Berlin–Hamburg-Strecke nach monatelanger Sanierung endlich wieder frei
Vadim BlochBerlin–Hamburg-Strecke nach monatelanger Sanierung endlich wieder frei
Die Bahnstrecke Berlin–Hamburg ist nach einer langen Sanierungsphase wieder in Betrieb gegangen. Die Arbeiten an der wichtigen Verbindung begannen im August 2025, verzögerten sich jedoch durch Kältewellen zu Jahresbeginn. Insgesamt dauerte die Sperrung etwa zehneinhalb Monate.
Das umfassende Modernisierungsprojekt geriet früh in Rückstand. Frosttemperaturen zu Beginn des Jahres 2025 führten zu einer Verzögerung von rund sechs Wochen. In der Folge mussten Fern- und Güterzüge umgeleitet werden, während der Regionalverkehr auf verkürzten Strecken fuhr.
Fahrgäste waren auf über 200 Ersatzbusse angewiesen, um die Einschränkungen zu bewältigen. Der großflächige Busersatz sollte die Mobilität trotz der Streckensperrung aufrechterhalten.

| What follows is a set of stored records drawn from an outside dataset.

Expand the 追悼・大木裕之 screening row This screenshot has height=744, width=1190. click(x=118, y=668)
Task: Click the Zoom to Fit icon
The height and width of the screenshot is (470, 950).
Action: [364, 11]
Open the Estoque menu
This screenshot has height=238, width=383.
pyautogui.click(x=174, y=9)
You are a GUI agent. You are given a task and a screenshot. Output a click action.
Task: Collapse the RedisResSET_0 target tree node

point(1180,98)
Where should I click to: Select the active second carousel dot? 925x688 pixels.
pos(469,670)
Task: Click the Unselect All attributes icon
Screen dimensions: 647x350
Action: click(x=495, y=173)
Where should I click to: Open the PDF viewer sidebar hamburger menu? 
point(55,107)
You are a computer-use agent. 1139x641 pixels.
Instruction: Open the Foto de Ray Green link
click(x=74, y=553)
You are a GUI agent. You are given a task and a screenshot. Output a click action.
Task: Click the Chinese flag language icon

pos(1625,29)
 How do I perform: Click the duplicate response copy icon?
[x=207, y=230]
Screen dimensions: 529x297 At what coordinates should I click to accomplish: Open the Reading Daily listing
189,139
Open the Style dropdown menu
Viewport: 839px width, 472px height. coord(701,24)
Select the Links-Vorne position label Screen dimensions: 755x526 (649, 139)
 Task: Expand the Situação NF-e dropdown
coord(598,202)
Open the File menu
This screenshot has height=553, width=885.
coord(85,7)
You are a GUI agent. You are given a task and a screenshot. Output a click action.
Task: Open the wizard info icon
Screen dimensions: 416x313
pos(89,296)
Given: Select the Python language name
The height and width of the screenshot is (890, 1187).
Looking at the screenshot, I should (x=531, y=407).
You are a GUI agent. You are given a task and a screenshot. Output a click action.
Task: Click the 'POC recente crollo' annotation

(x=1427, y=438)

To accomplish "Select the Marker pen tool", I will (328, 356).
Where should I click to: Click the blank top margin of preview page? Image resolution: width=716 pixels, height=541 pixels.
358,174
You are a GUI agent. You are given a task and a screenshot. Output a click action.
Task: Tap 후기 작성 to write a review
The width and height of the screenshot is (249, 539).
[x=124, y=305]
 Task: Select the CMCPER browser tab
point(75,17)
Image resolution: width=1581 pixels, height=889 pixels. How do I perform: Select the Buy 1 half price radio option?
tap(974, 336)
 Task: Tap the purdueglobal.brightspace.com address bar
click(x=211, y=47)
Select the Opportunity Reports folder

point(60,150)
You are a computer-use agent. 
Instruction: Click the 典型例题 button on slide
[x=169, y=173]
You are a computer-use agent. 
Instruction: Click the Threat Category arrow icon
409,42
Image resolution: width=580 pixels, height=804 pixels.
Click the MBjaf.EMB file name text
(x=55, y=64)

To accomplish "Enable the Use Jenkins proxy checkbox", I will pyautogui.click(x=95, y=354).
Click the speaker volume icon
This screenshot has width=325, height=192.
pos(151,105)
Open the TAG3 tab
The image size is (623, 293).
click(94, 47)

Verkehrspolitiker fordern nun Konsequenzen. Die SPD-Expertin Anja Troff-Schaffarzyk plädierte für mehr Widerstandsfähigkeit und bessere Krisenvorsorge bei Bauzeiten und Notfallplänen. Björn Simon, verkehrspolitischer Sprecher der CDU, verlangte zuverlässigere Fahrpläne und eine transparentere Kommunikation der Deutschen Bahn bei künftigen Sanierungen.
Die Strecke ist nun wieder befahrbar. Fachleute von SPD und CDU drängen die Bahn jedoch dazu, künftig offener über die Herausforderungen solcher Großprojekte zu informieren. Zudem soll eine bessere Planung weitere Verzögerungen verhindern.